憤ればいいのか、それとも泣きわめけばいいのか、この人はいったいどうしてこうも挑発的な態度をとるのか。
姉である純玲が過去に同性のストーカー被害に遭っていた。妹である芹香さんは直接相談を受けたのだろう。それで純玲が傷つく様を見ている。知っている。彼女を理解している。姉妹ゆえに、家族ゆえに。

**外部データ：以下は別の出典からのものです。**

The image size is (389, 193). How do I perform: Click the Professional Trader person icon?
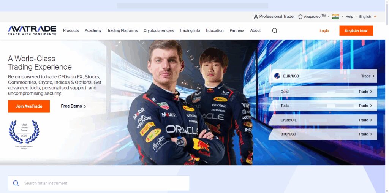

ずるいな、と感じたそれを私は打ち消した。その妬みこそが私を誤った行為に向かわせる種となり得る。たとえば、今しがた購入した少女漫画の中でもそんな場面があったではないか。
「それは……やめて、ください」
絞り出した声が芹香さんに届いたのかどうか、確かめたかったのに俯いてしまっていた私には彼女の表情、あったかもしれない変化が見られなかった。
それでも、間を置いて彼女が「ええ」と曖昧な返事をよこしたので、呼吸が少しだけ楽になった。息を止めていたんだってそのとき気づいた。
「ねぇ、砂埜さん。……顔、上げてよ。ほら、早く」
私は深く、深く息を吸った。そうして言われたとおりに顔を上げる。視線は泳ぐ。二卵性であっても純玲に似通っている彼女の顔立ちを今は目にしたくなかった。いや、今だけじゃない。
「本は好き?」
そうして芹香さんから出てきた言葉はその場しのぎにしては、不恰好で、聞き流してしまうにはもってこいで、けれどもそうしたら彼女の反感を買ってしまうからできなくて、私はただ肯いた。
「提案があるの」
そう口にした芹香さんはたどたどしく笑ってみせた。